Record extracts Start Marker

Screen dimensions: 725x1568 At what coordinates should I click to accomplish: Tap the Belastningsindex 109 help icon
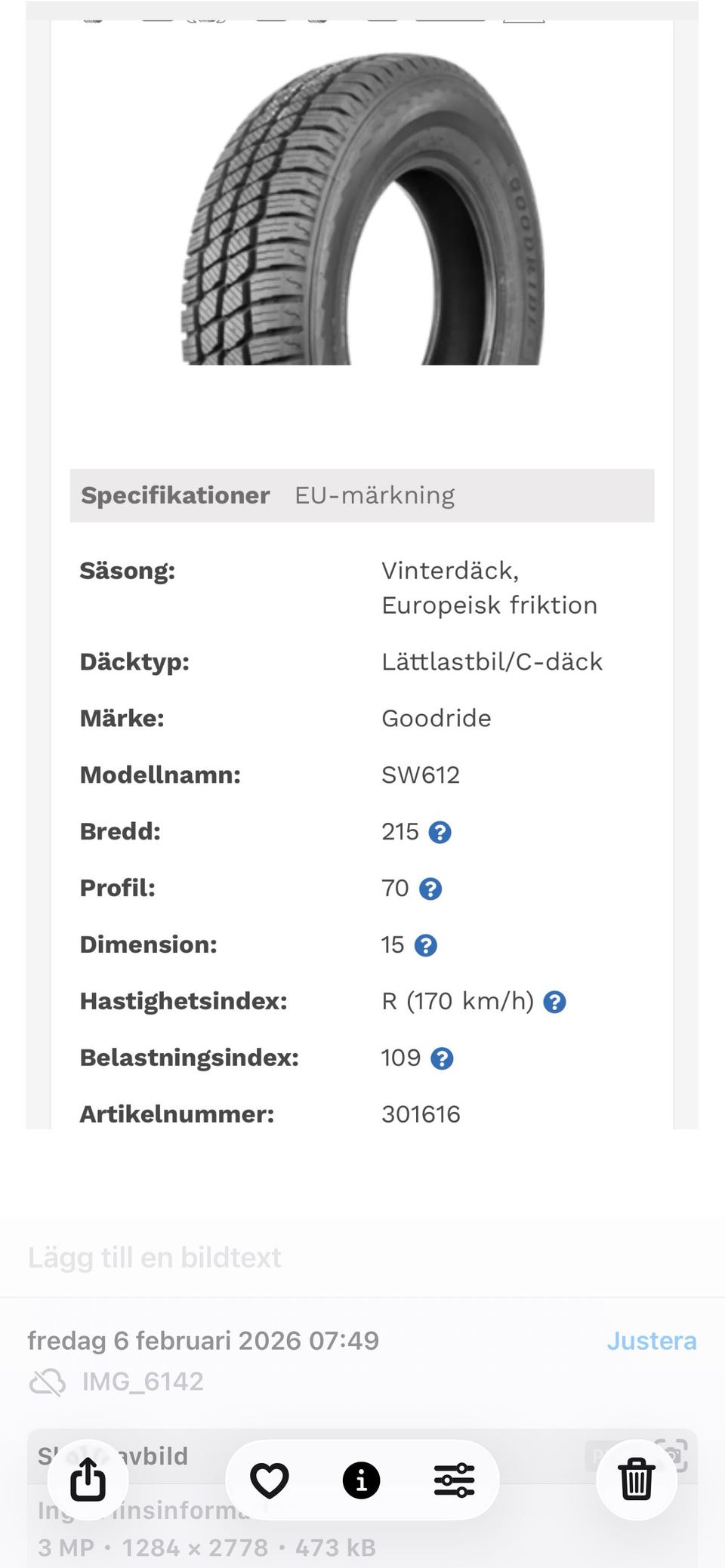click(x=441, y=1058)
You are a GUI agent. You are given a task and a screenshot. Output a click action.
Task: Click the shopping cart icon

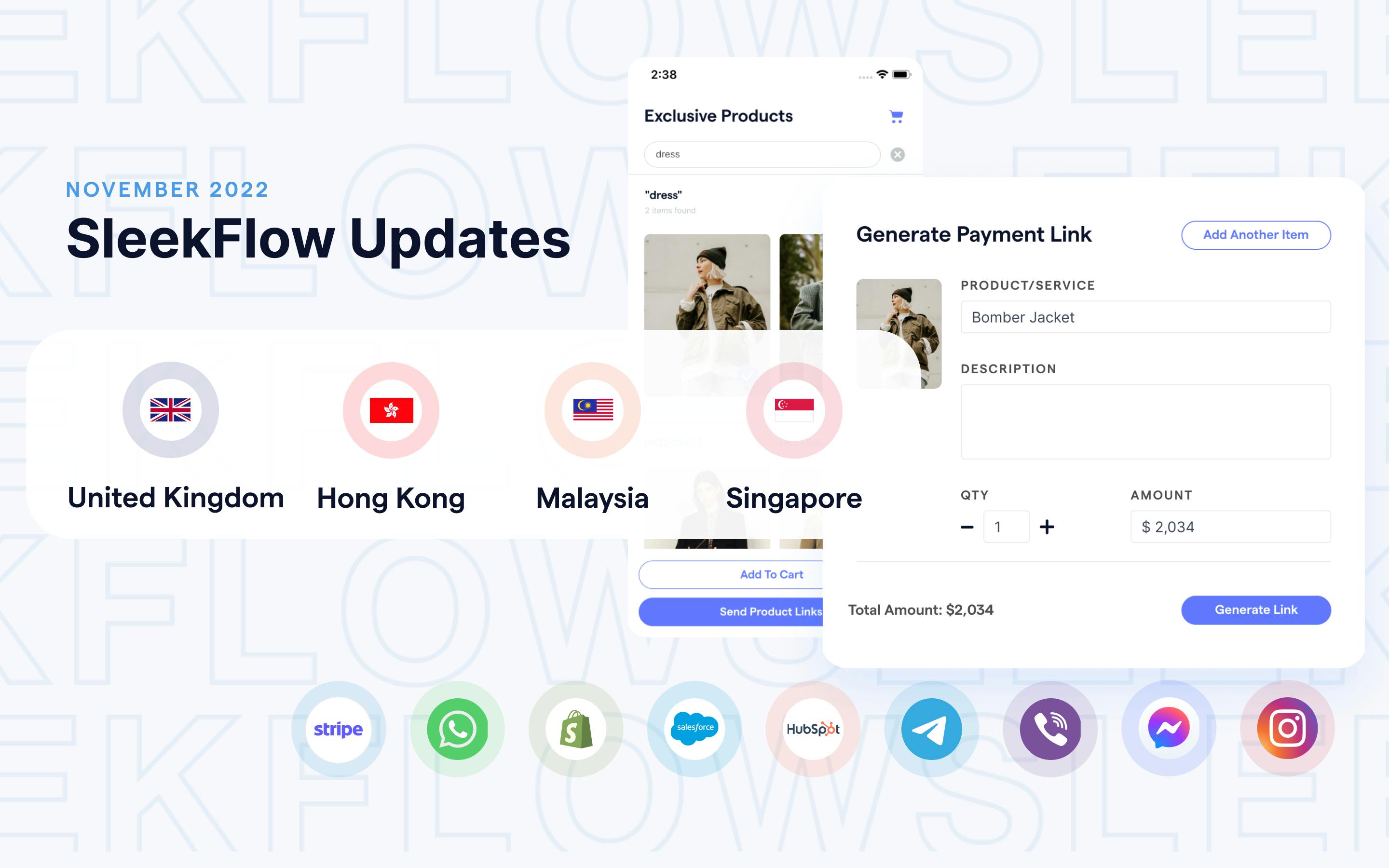click(x=896, y=117)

Record extracts End Marker

**What is needed**
Exactly repeat the data above; the pictures do not belong in your copy.

**Response below**
Screen dimensions: 725x1568 At what coordinates should I click to accomplish: Tap the Belastningsindex 109 help icon
click(x=441, y=1058)
You are a GUI agent. You are given a task and a screenshot. Output a click action.
Task: Click the shopping cart icon

click(x=896, y=117)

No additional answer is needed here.